Я видела растерянность на его лице.
— И все же, было ли это необходимо? Не слишком ли ты была резкой? — спросил он наконец.
Тонкий лучик надежды затеплился у меня, что он все-таки что-то понял. Он посмотрел на меня снизу вверх, прямо в глаза, и был похож на ребенка, которого оставили одного.
— Я не знаю, Егор, это была просто защитная реакция и да – я была права.
На следующее утро Антонина Петровна вышла из комнаты мрачнее тучи. За завтраком не проронила ни слова, даже не упрекнула меня в том, что я слишком много ем. Она пила чай, избегая смотреть на меня, а я делала вид, что читаю новости на телефоне.
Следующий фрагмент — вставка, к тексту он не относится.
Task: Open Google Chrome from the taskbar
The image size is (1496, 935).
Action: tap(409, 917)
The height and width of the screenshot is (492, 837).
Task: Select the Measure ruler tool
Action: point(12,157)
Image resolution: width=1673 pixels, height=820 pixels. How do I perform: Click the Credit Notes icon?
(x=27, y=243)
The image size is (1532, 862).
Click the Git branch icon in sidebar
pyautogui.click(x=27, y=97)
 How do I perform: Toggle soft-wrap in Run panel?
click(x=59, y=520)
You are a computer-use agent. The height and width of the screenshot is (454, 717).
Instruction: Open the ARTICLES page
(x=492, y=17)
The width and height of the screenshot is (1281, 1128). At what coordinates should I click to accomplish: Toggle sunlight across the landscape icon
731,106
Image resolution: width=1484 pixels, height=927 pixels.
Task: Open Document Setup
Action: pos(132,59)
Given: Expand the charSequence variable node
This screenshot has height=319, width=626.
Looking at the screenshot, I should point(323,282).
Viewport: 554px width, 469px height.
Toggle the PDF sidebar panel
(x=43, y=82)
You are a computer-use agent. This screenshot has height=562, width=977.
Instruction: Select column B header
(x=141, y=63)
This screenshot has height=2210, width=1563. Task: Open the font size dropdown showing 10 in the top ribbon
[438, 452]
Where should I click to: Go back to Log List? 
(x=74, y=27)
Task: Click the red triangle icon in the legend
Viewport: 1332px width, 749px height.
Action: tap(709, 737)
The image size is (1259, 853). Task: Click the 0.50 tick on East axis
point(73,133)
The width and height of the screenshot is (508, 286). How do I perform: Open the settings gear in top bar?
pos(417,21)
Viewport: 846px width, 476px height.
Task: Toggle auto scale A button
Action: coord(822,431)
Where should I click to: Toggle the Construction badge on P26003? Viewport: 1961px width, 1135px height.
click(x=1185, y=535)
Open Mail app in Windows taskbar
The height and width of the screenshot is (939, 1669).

— Мам, как ты себя чувствуешь? — осторожно спросил Егор.
— Нормально, — коротко ответила она.
Весь день атмосфера в доме была напряженной. Антонина Петровна ходила тихо, не позволяла себе язвительных замечаний и старалась избегать моего общества.
Через неделю позвонила тетя Зина. Антонина Петровна долго слушала подругу, лишь изредка вставляя короткие реплики.
— Ну да… Понимаю… Конечно… Да…
Закончив разговор, Антонина Петровна задумчиво посмотрела в окно.
— Тетя Зина сказала, что ты во всем права, — неожиданно сказала она, когда я готовила ужин. — И что она была не права.
Я прекратила нарезать овощи и повернулась к ней.
— И что теперь?
— А теперь будем жить дальше. И никаких колкостей больше с моей стороны не будет.
Я с сомнением посмотрела на нее.
— Я хочу, чтобы ты меня уважала.
— И я хочу того же.
Антонина Петровна неуверенно протянула мне руку. Я ответила рукопожатием. Война, длившаяся четыре года, наконец закончилась.